Upon our arrival in Rome, the lone passport checker on duty in the Fiumicino airport waived us through without checking to see if we were who we claimed to be, let along stamping either of our passports. Apparently, passport checkers and inkpads are two of the austerity measures implemented during Italy's recent economic troubles.
When no one checked our passport before our flight to Amsterdam, I thought it might be because we were flying within the European Union. And a U.S. passport official in Detroit confirmed that the E.U. countries often aren't stamping for intra-union travel anymore. He also said that JFK airport might be a pre-approved airport that doesn't require checking after arrival; however, Ryan's parents and Kate didn't get checked either and they flew from a different airport.
That same U.S. passport official also failed to stamp my passport to show that I had returned to the states. I could be anywhere right now.
|The only addition to my passport this year.|
Amsterdam, where I spent two hours between flights and never left the airport, granted me a stamp. That airport takes security extremely seriously. Every single international gate has two of the full body scanners. Think about that, each gate has two. I think the Louisville airport has four total.

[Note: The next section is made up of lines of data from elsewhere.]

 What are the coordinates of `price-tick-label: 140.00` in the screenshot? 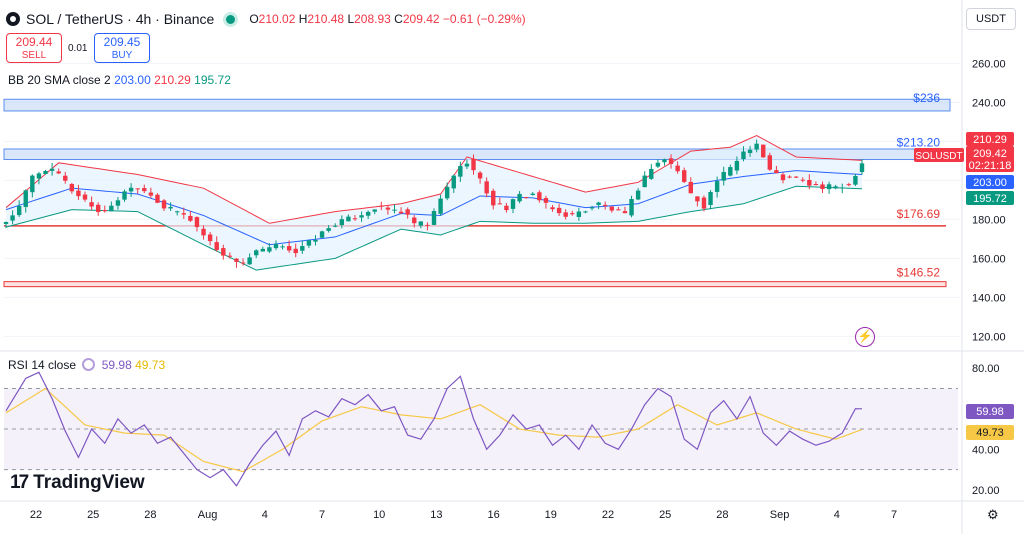 It's located at (989, 298).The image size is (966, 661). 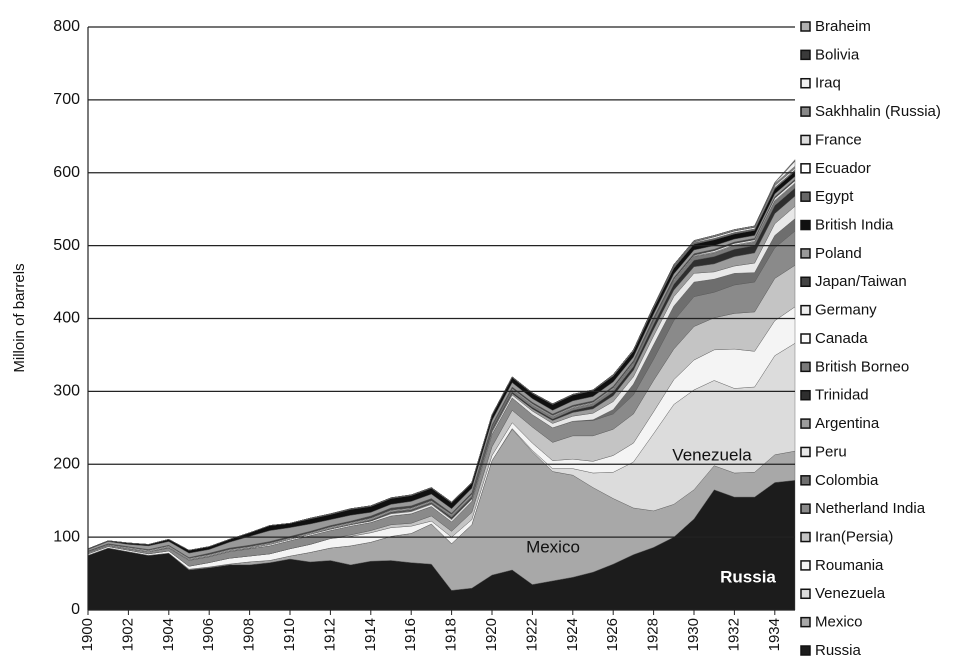 I want to click on legend-label: Peru, so click(x=831, y=452).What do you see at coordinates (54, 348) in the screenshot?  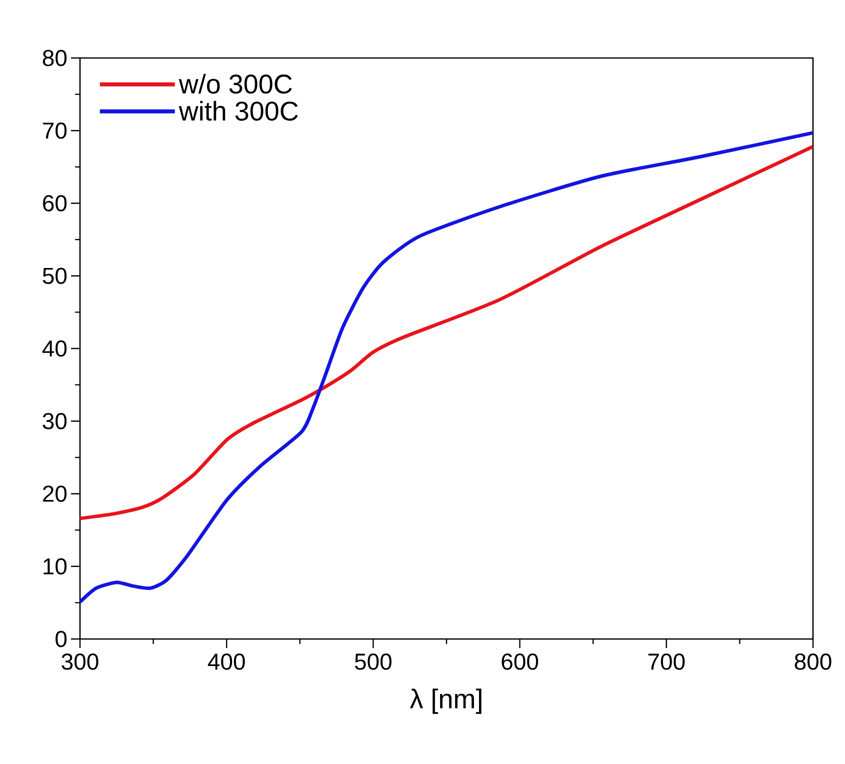 I see `y-tick-label: 40` at bounding box center [54, 348].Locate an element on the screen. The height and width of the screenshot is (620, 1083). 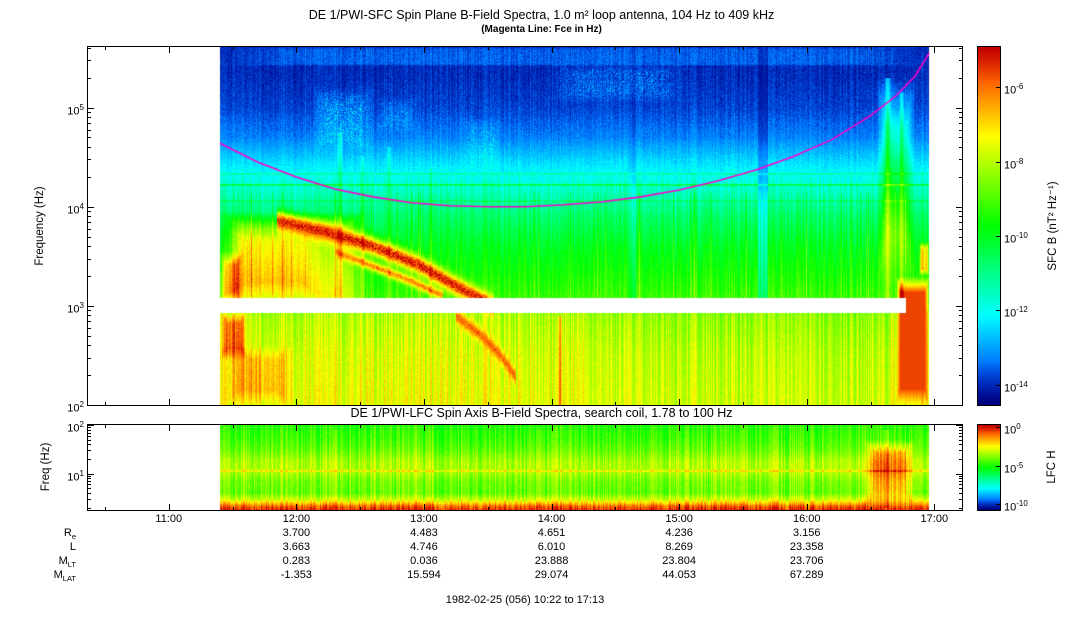
sfc-frequency-axis-label: Frequency (Hz) is located at coordinates (40, 226).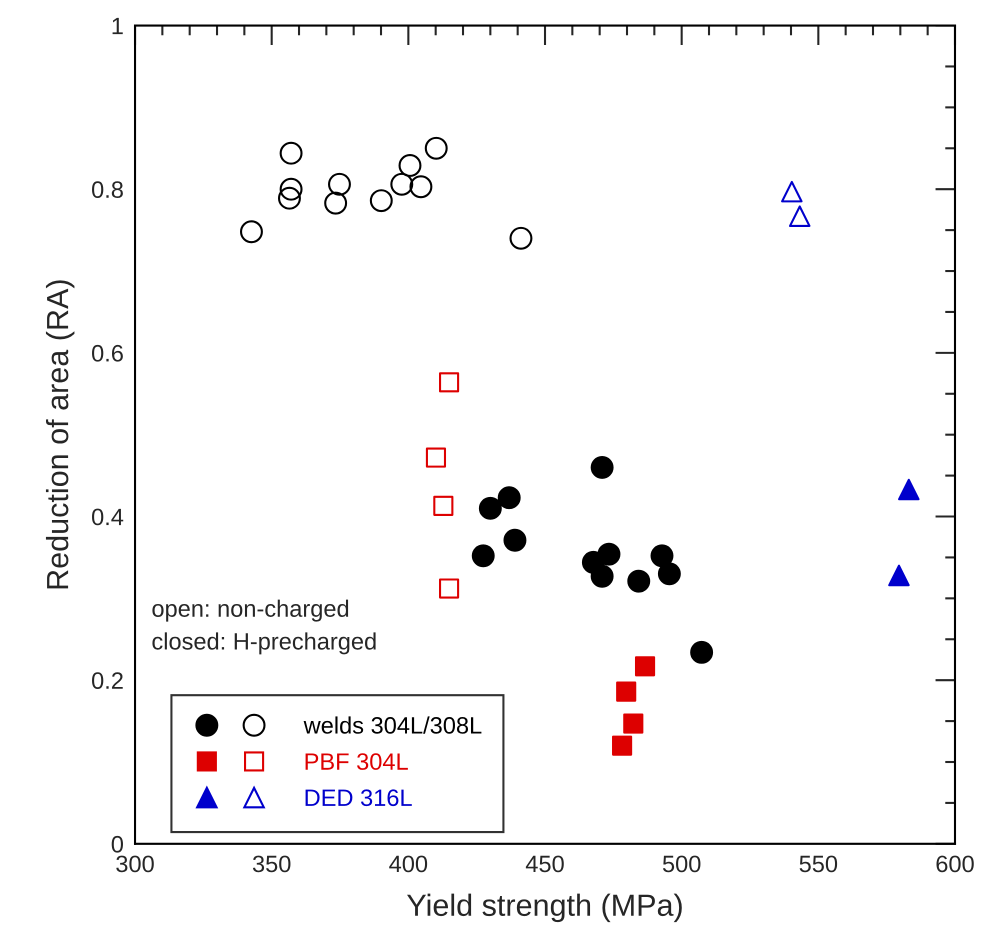  Describe the element at coordinates (819, 864) in the screenshot. I see `x-tick-label: 550` at that location.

Besides the scanners, Amsterdam officials quizzed us on where we had been and what we had done during our visit, required us to have our bags x-rayed again and to surrender our water bottles before we could board our flight to Detroit.
This has prompted me to ask, what is the point of the passport anymore? Is there an electronic alternative that I can fill up to measure my progress to try to take over the world? Those passport stamps were a sign that I had been somewhere and grown as a result of the experience. I'm a little sad to see them lose their significance.